Notebook

Exploring Hacker New Post¶

Hacker News is a site extremely popular in technology and startup circles. As a result, posts that make it to the top of Hacker News' listings can get hundreds of thousands of visitors as as result.

Title with either "Ask HN" or "Show HN" are particular interesting topics. "Ask HN" posts usually are question posts to the Hacker News community and "Show HN" posts are submissions to Hacker News community a project, product or just something interesting.

So, it is interesting to know more about which topics are having more comments on average. The "Ask HN" posts? Or the "Show HN" posts? Are there posts created at a certain time receive more comments on average?

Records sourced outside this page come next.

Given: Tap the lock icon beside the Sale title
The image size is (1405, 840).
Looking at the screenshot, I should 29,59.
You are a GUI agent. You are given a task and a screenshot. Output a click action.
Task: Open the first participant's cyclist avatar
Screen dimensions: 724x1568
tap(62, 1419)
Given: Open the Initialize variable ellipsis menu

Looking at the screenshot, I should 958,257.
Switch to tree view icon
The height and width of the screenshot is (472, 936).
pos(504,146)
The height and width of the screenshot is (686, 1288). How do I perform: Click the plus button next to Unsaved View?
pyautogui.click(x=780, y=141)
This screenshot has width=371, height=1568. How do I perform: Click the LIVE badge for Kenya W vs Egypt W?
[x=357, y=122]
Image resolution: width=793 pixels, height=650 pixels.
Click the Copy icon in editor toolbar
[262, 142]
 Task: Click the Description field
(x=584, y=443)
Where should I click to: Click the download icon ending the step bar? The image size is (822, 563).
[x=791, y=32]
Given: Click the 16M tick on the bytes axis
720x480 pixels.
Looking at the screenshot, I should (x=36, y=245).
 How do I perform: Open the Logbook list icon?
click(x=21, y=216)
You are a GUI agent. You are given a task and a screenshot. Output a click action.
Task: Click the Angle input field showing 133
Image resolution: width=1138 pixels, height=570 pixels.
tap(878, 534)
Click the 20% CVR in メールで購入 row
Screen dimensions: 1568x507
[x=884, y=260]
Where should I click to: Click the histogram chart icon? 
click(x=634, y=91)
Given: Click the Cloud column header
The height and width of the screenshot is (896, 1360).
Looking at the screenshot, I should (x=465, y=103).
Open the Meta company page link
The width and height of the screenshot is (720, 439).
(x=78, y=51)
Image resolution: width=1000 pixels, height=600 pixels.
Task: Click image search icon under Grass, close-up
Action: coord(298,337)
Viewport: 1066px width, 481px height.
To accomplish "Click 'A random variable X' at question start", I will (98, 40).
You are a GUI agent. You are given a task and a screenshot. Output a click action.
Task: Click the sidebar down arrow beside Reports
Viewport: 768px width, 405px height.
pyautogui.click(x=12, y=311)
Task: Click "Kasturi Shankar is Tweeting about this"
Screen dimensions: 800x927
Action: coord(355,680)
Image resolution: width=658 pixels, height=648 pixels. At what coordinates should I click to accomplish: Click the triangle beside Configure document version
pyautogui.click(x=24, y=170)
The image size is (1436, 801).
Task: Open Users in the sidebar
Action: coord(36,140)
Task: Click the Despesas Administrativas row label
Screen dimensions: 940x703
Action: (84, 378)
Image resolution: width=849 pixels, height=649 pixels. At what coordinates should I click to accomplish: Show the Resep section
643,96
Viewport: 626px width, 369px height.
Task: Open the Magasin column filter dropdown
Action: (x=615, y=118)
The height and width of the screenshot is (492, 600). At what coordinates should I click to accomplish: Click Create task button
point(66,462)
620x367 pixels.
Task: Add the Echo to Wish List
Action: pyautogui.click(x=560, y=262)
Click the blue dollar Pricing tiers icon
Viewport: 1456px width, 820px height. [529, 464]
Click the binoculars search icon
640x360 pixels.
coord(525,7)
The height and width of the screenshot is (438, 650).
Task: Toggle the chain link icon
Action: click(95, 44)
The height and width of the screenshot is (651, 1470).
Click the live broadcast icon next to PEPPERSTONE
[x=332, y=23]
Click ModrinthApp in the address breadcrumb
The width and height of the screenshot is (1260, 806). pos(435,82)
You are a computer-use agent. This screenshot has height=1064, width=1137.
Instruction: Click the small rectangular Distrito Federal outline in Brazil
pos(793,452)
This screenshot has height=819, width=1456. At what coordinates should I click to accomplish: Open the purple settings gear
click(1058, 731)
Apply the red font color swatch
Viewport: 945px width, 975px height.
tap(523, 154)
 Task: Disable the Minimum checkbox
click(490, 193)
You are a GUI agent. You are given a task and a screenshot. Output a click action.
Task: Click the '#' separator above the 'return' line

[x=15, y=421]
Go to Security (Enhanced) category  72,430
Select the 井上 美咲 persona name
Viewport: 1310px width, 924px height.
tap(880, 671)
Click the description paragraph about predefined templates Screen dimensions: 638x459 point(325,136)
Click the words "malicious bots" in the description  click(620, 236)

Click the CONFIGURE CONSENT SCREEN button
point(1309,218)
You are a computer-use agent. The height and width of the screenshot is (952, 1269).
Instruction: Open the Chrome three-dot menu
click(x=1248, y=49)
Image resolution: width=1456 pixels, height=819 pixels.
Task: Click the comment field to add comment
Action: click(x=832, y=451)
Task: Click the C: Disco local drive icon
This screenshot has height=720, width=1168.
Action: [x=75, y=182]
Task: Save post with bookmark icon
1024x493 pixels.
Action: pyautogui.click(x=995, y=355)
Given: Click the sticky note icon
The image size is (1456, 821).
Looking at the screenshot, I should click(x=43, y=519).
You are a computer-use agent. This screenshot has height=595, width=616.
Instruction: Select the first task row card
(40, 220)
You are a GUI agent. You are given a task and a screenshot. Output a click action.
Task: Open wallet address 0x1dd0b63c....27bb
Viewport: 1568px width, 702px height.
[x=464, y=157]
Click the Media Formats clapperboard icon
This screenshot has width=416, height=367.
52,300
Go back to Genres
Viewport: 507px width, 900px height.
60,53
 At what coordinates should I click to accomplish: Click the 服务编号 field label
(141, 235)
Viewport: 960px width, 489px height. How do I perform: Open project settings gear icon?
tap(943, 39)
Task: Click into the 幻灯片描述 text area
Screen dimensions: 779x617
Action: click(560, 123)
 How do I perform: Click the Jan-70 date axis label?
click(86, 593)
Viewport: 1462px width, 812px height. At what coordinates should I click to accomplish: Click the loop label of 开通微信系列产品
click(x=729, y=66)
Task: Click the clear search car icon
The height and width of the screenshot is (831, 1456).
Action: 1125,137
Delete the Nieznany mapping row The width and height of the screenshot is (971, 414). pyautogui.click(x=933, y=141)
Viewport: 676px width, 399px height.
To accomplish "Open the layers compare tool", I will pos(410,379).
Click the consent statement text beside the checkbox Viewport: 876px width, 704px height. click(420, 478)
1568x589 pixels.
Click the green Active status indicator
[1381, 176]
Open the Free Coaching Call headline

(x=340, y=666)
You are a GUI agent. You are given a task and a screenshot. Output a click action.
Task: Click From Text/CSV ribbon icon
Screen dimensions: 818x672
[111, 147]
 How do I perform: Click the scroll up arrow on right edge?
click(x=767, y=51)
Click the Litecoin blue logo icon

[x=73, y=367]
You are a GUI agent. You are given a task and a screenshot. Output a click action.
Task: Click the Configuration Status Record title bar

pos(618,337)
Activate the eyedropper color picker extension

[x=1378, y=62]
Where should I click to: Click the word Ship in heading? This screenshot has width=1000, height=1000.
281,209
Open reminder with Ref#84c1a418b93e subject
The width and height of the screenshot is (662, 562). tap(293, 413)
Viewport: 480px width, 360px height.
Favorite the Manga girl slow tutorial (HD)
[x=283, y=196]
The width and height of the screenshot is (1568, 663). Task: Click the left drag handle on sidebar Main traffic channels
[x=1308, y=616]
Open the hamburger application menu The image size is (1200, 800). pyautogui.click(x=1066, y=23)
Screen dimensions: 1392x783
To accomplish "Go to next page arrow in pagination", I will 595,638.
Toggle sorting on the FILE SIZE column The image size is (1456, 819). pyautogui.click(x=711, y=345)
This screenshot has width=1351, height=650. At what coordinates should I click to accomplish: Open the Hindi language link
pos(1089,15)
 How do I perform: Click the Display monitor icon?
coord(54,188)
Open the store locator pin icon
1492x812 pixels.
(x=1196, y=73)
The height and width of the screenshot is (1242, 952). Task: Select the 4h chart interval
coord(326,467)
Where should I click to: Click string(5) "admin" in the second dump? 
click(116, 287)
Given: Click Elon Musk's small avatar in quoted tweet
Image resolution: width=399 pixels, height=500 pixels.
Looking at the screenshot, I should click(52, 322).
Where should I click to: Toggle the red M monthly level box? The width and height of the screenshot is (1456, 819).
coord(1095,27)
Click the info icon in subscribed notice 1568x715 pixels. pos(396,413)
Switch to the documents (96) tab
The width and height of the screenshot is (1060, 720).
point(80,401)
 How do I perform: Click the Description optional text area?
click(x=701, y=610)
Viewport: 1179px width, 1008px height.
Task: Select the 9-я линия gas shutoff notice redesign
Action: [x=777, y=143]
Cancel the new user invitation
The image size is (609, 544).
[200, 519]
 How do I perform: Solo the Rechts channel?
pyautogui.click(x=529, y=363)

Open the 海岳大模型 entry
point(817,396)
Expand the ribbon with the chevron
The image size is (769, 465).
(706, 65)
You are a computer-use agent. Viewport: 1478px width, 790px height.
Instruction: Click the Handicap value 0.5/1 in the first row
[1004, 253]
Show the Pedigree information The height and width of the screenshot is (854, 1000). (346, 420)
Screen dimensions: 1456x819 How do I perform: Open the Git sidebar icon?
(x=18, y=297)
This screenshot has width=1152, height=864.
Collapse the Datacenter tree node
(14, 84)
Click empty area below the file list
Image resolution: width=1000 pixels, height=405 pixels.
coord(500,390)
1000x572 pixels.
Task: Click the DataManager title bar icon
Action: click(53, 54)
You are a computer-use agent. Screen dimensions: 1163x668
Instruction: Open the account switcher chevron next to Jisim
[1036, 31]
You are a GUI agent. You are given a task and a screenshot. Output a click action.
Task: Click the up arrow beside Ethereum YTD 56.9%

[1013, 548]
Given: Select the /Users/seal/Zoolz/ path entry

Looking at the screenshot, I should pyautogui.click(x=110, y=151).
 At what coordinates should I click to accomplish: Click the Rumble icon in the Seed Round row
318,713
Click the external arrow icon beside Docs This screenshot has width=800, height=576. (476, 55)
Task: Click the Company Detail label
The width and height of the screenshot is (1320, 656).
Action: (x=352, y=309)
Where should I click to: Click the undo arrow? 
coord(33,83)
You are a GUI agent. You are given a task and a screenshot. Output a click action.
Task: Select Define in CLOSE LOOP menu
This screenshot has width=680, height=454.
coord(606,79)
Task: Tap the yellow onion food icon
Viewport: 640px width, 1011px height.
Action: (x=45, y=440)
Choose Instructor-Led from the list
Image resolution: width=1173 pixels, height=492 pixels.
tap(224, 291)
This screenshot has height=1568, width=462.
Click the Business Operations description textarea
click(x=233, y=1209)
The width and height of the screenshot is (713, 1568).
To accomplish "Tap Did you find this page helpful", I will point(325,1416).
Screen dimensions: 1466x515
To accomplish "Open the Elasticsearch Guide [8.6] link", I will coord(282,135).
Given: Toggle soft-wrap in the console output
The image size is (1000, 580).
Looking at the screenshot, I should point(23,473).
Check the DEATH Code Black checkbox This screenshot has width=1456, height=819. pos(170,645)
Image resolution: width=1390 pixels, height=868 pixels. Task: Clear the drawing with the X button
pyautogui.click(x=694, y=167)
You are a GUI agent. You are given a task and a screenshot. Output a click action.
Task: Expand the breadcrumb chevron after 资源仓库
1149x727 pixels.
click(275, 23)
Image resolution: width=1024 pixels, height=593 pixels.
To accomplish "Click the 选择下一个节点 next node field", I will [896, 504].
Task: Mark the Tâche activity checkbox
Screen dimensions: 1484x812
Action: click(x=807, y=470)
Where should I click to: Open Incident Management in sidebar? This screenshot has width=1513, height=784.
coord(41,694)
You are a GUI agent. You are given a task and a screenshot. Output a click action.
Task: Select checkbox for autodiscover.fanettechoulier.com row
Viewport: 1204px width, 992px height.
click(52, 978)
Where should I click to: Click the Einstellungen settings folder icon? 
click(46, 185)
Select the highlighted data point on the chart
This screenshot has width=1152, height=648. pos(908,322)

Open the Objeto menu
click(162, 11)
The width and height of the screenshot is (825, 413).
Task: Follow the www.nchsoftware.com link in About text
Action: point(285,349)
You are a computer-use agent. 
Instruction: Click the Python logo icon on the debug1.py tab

Let's us explore together! If you are interesting to know more about the dataset, please visit here

Import the Hacker New dataset¶

In [1]:

import csv
opened_file = open('hacker_news.csv')
Reader = csv.reader(opened_file)
All_rows = list(Reader)
headers = All_rows[0]
hn = All_rows[1:]

In [2]:

print(headers)
print(hn[:5])

['id', 'title', 'url', 'num_points', 'num_comments', 'author', 'created_at']
[['12224879', 'Interactive Dynamic Video', 'http://www.interactivedynamicvideo.com/', '386', '52', 'ne0phyte', '8/4/2016 11:52'], ['10975351', 'How to Use Open Source and Shut the Fuck Up at the Same Time', 'http://hueniverse.com/2016/01/26/how-to-use-open-source-and-shut-the-fuck-up-at-the-same-time/', '39', '10', 'josep2', '1/26/2016 19:30'], ['11964716', "Florida DJs May Face Felony for April Fools' Water Joke", 'http://www.thewire.com/entertainment/2013/04/florida-djs-april-fools-water-joke/63798/', '2', '1', 'vezycash', '6/23/2016 22:20'], ['11919867', 'Technology ventures: From Idea to Enterprise', 'https://www.amazon.com/Technology-Ventures-Enterprise-Thomas-Byers/dp/0073523429', '3', '1', 'hswarna', '6/17/2016 0:01'], ['10301696', 'Note by Note: The Making of Steinway L1037 (2007)', 'http://www.nytimes.com/2007/11/07/movies/07stein.html?_r=0', '8', '2', 'walterbell', '9/30/2015 4:12']]

In [3]:

ask_posts = []
show_posts = []
other_posts = []

for row in hn:
    title = row[1]
    title = title.lower()
    if title.startswith('ask hn'):
        ask_posts.append(row)
    elif title.startswith('show hn'):
        show_posts.append(row)
    else:
        other_posts.append(row)
        
print('There are {} ask posts'.format(len(ask_posts)))
print('There are {} show posts'.format(len(show_posts)))
print('There are {} other posts'.format(len(other_posts)))
    

There are 1744 ask posts
There are 1162 show posts
There are 17194 other posts

Header information¶

id: The unique identifier from Hacker News for the post

title: The title of the post

url: The URL that the posts links to, if it the post has a URL

num_points: The number of points the post acquired, calculated as the total number of upvotes minus the total number of downvotes

num_comments: The number of comments that were made on the post

author: The username of the person who submitted the post

created_at: The date and time at which the post was submitted

Let's find the average number of comments in ask posts and show posts¶

In [4]:

def cal_num(posts, row):
    
    total_comments = 0

    for row in posts:
        num_comment = row[4]
        total_comments += int(num_comment)
    return total_comments

In [5]:

total_ask_comments = cal_num(ask_posts, 4)
aveg_ask_comments = total_ask_comments / len(ask_posts)
print(aveg_ask_comments)

total_show_comments = cal_num(show_posts, 4)
avg_show_comments = total_show_comments / len(show_posts)
print(avg_show_comments)

14.038417431192661
10.31669535283993

By comparing the two average numbers above, we can certainly say that there are receiving more comments on average.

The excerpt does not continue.